The Theater am Goetheplatz, also incorrectly known as the Goethetheater, is the main theatre of the city of Bremen in the north of Germany, the main venue of Theater Bremen. Completed in 1913 in the Neoclassical style, it is located in the cultural district to the east of the old town. After reconstruction with major extensions after the Second World War, it was fully modernized in 2004. Since 2005, it has been a listed building.

==History==
Under the name Schauspielhaus am Ostertor, the theatre was founded as the second establishment of the private firm Bremer Schaubühne. In so doing, the firm's directors Eduard Ichon and Johannes Wiegand, who in 1910 had opened the Schauspielhaus am Neustadtwall, widened competition with the municipal theatre, Stadttheater am Wall (now destroyed). Adapting their prices and presentations to suit all segments of the community, they were particularly successful in attracting audiences in the years following the First World War. The theatre opened in 1913 with a production of Oscar Wilde's Eine Frau ohne Bedeutung (A Woman of No Importance).

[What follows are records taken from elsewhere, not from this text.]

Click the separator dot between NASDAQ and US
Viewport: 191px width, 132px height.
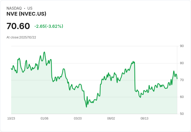pyautogui.click(x=24, y=8)
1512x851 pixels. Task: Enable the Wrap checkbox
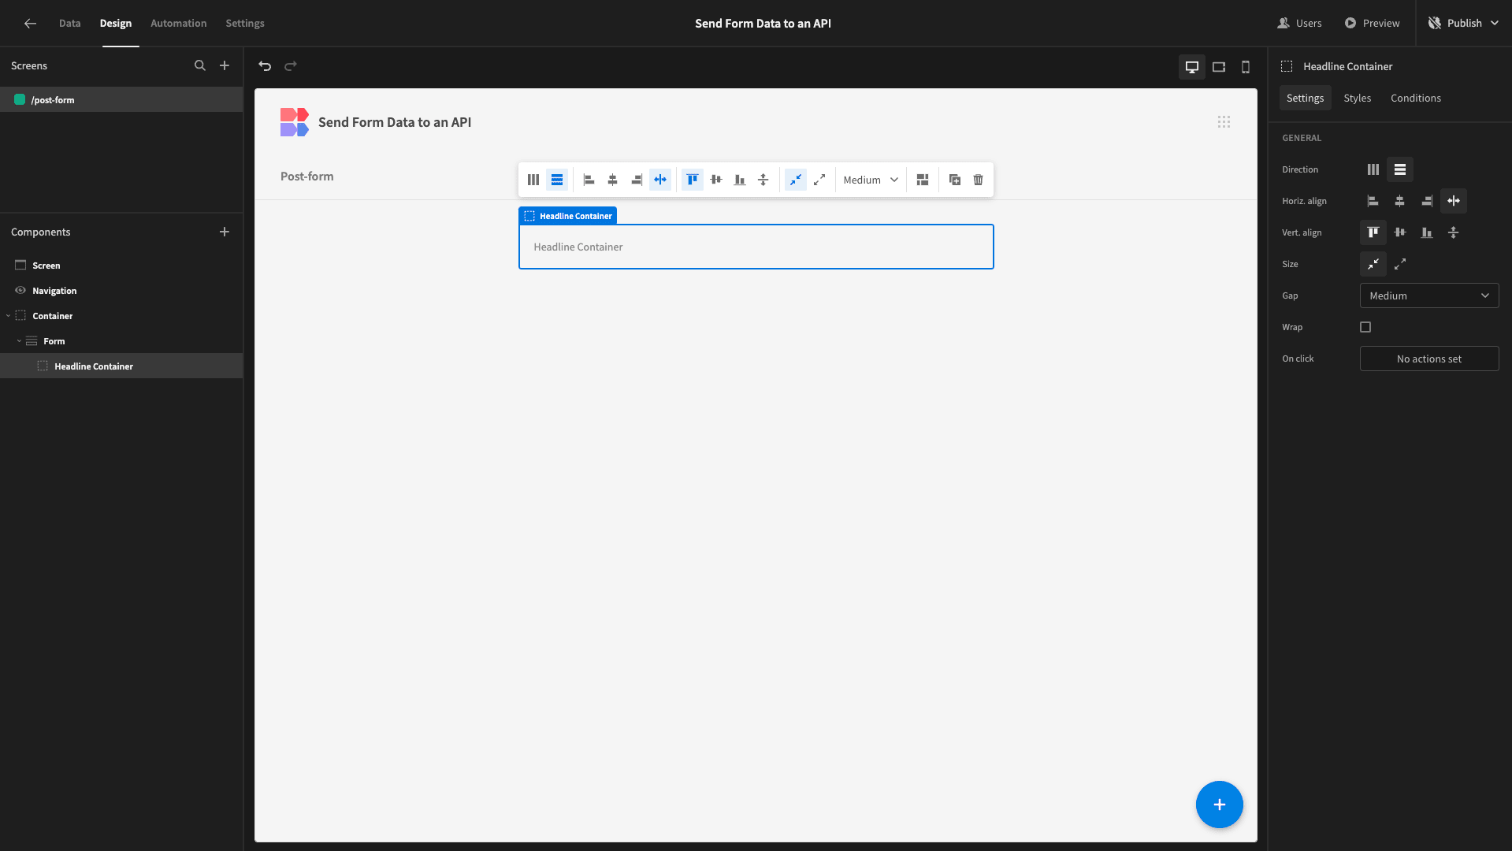(1365, 327)
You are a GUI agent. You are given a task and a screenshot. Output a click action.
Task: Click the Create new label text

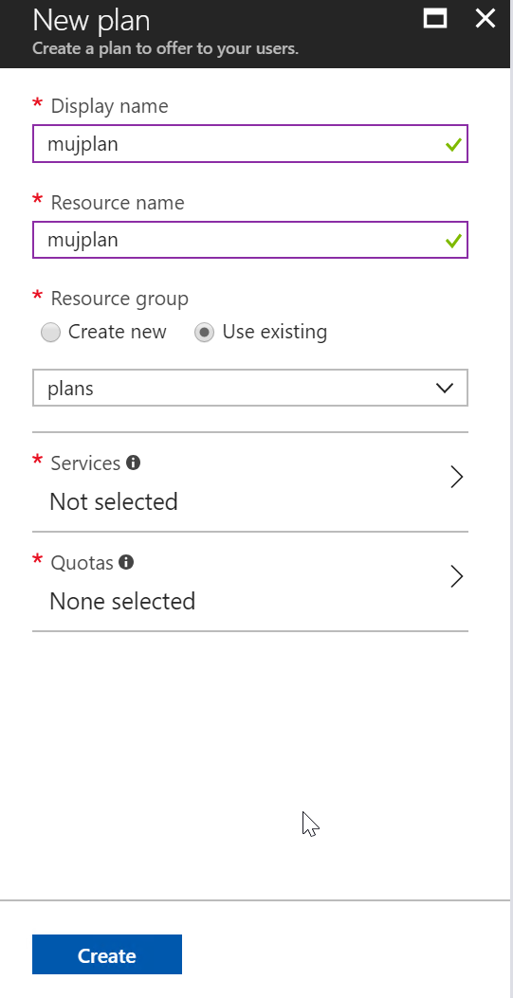click(118, 332)
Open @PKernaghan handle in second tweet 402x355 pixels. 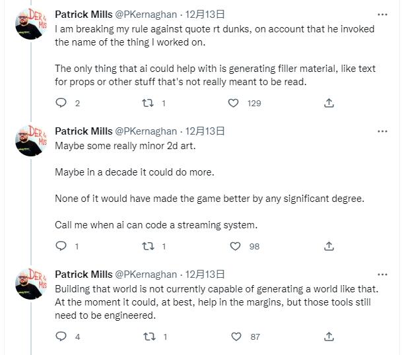tap(146, 131)
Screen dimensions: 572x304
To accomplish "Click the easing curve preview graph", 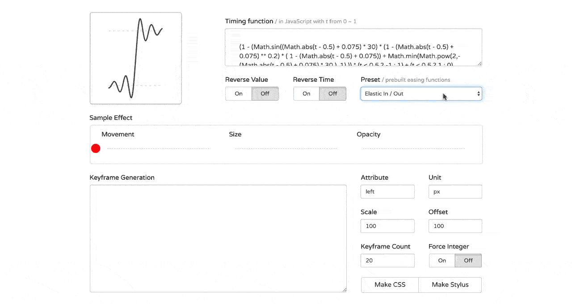I will pyautogui.click(x=136, y=58).
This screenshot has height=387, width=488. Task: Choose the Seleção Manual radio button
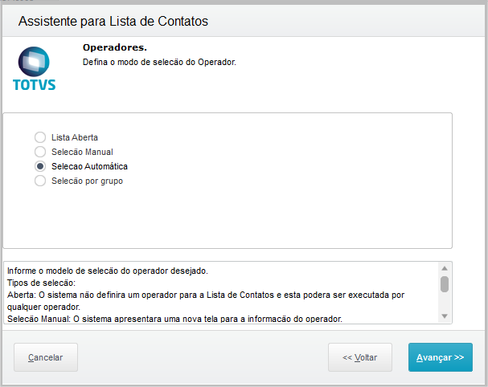pos(40,152)
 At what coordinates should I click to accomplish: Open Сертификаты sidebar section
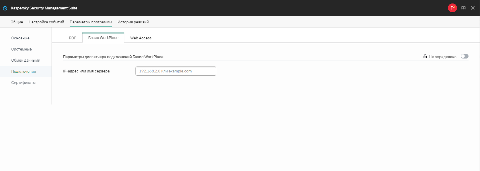pyautogui.click(x=23, y=83)
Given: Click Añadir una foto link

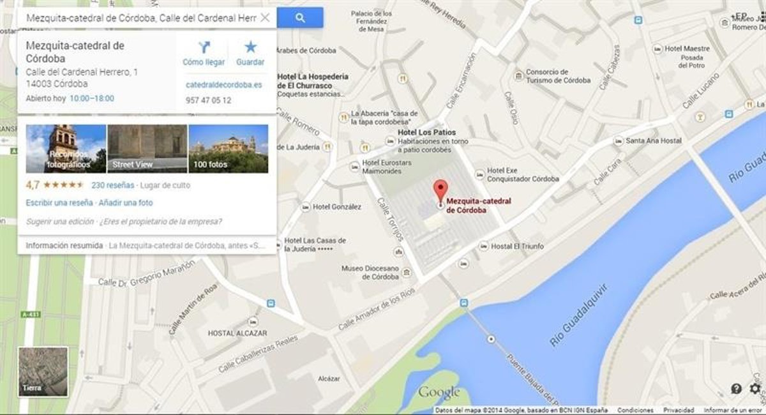Looking at the screenshot, I should [126, 202].
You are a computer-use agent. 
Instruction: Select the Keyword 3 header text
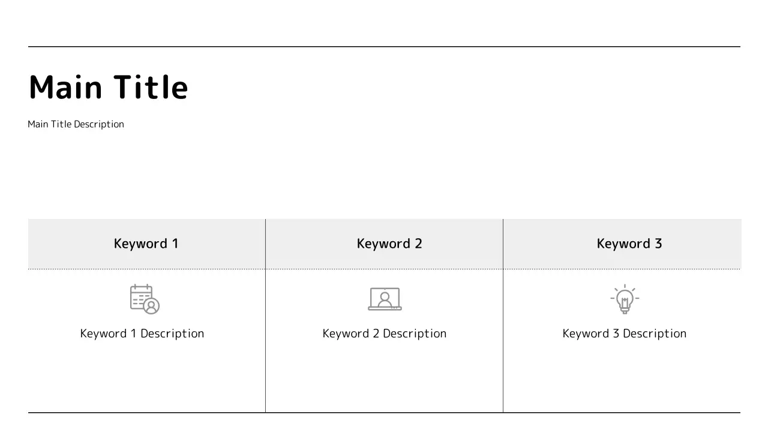(629, 244)
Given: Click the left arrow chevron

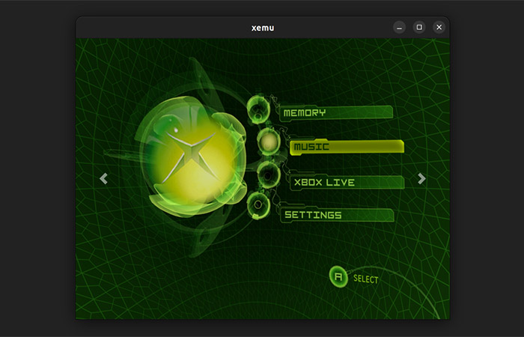Looking at the screenshot, I should (x=103, y=178).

After the municipal theatre had suffered serious war damage, it was decided the Schauspielhaus am Ostertor should be rebuilt as a fully-fledged three-genre establishment extending the seating from 804 to 1,111 while significantly altering the facade designed by August Abbehusen and Otto Blendermann in 1913. In keeping with the practices of the 1950s, the architects Werner Commichau and Hans Stormraising raised the height of the colonnade and eliminated the high hipped roof, successfully simplifying the facade and giving it a more austere appearance. The theatre reopened in 1950. In 2004, extensive modernization was carried out by the Hamburg firm of architects, Dinse Feest Zurl Architekten. Care was taken to meet acoustic specifications in work entailing raising the roof, installing new sound and light systems and in cladding the walls with wooden panelling and brass inlays.

Today the theatre presents productions of musicals, opera and drama. In 2007, it received the magazine Opernwelts award Opernhaus des Jahres (Opera house of the year).